Top of Records for this exercise

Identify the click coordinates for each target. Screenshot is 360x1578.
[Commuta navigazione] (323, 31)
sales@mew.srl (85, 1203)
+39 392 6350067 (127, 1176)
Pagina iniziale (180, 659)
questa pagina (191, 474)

Bottom of Records for this exercise

All of the records above must be reproduced exactly.

# Your response
Identify the click coordinates for each target. Screenshot is 360x1578.
[Commuta navigazione] (323, 31)
sales@mew.srl (85, 1203)
+39 392 6350067 (127, 1176)
Pagina iniziale (180, 659)
questa pagina (191, 474)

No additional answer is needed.